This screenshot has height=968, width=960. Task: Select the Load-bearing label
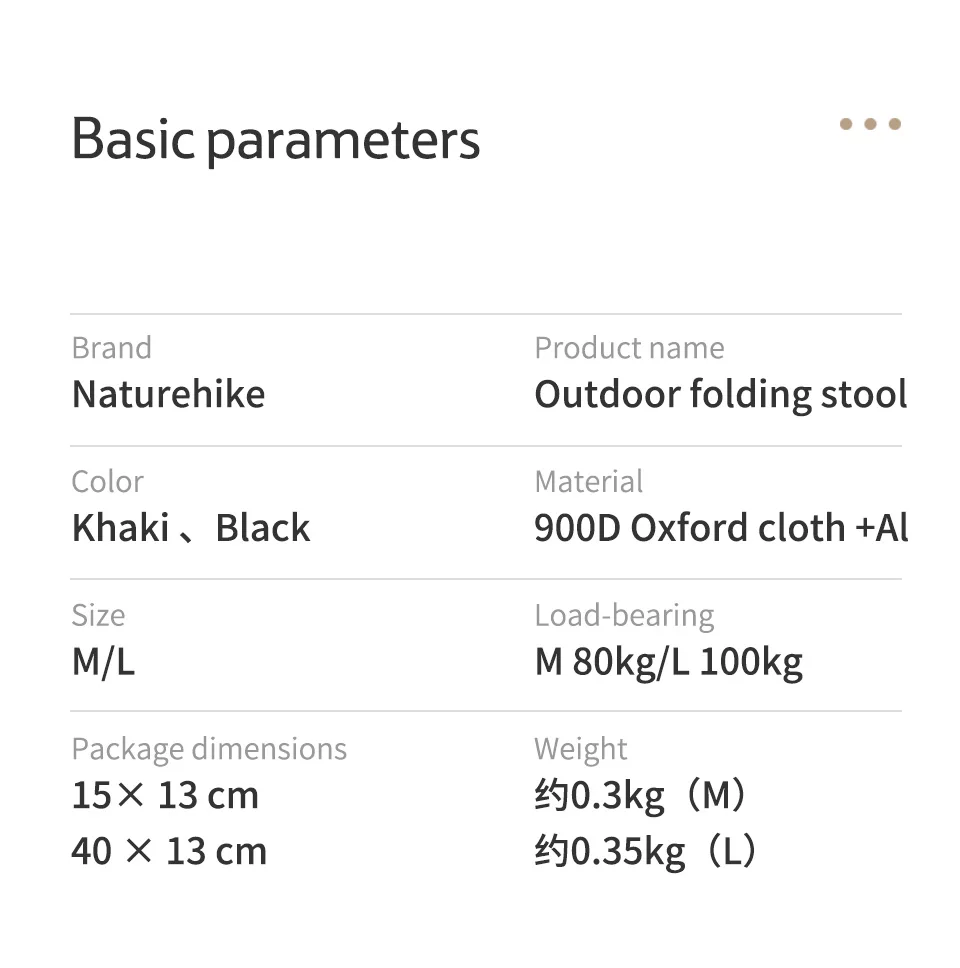coord(624,616)
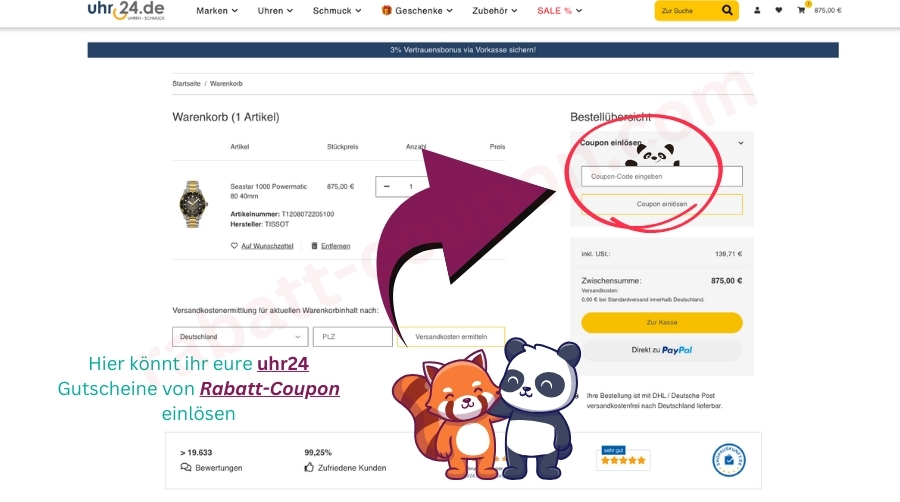900x502 pixels.
Task: Open the Deutschland country dropdown
Action: pyautogui.click(x=240, y=337)
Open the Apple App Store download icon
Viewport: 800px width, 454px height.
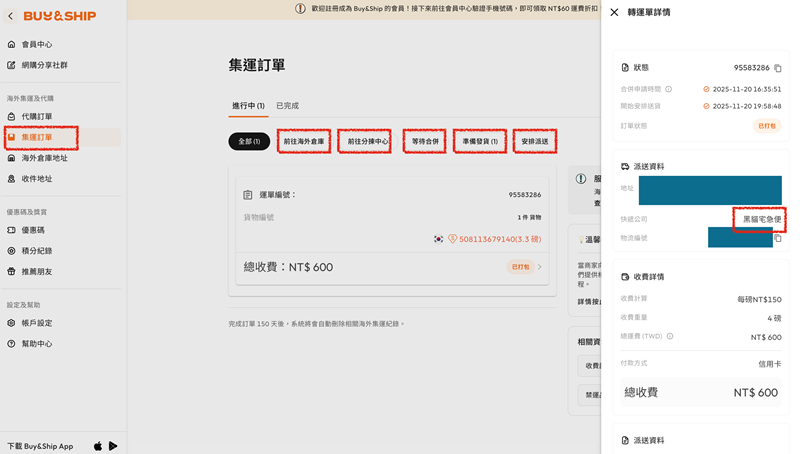coord(98,446)
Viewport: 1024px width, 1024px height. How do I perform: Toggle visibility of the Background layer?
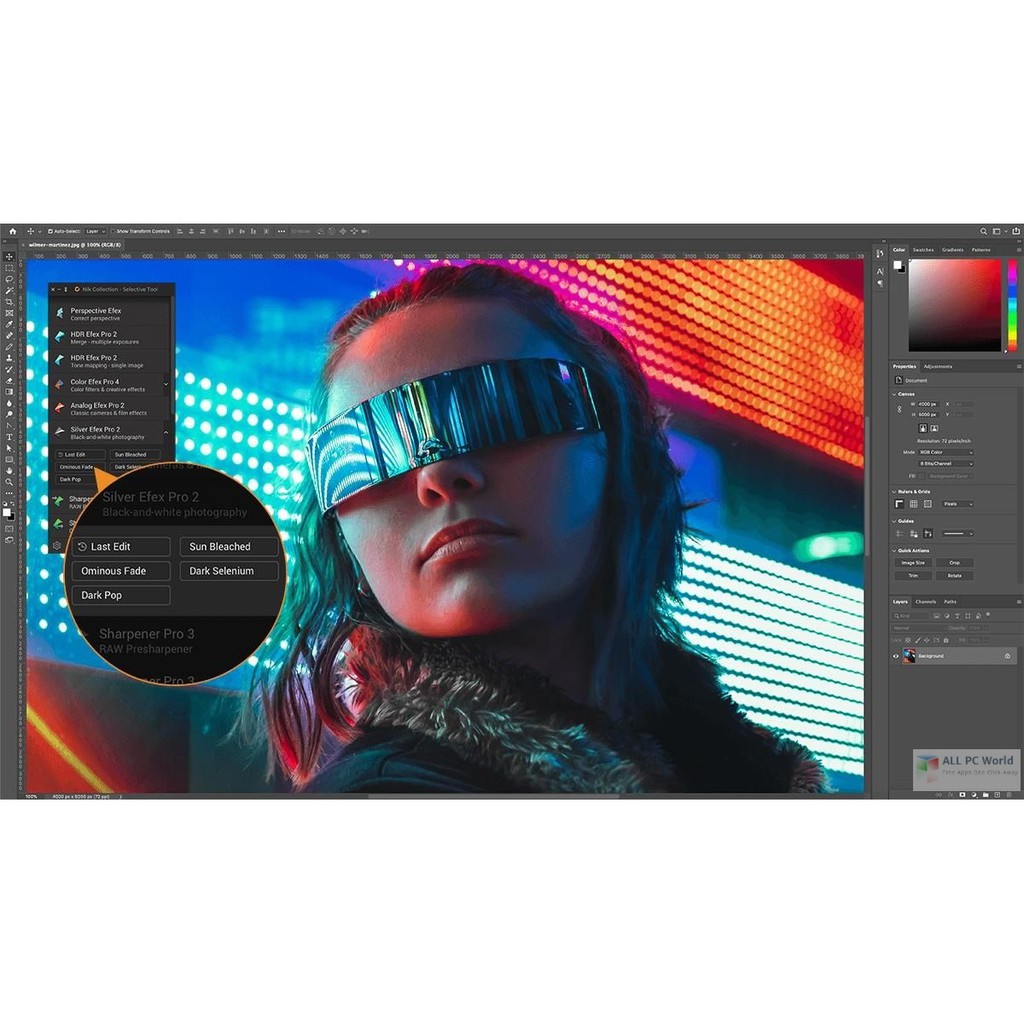897,656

──────

Task item >> Without including any pictures, return every line of the records exactly.

Response box >>
This screenshot has height=968, width=960. Task: Select the Load-bearing label
coord(624,616)
900x502 pixels.
Task: Open the Deutschland country dropdown
Action: pyautogui.click(x=240, y=337)
Open the Apple App Store download icon
Viewport: 800px width, 454px height.
coord(98,446)
Viewport: 1024px width, 1024px height. How do I perform: Toggle visibility of the Background layer?
897,656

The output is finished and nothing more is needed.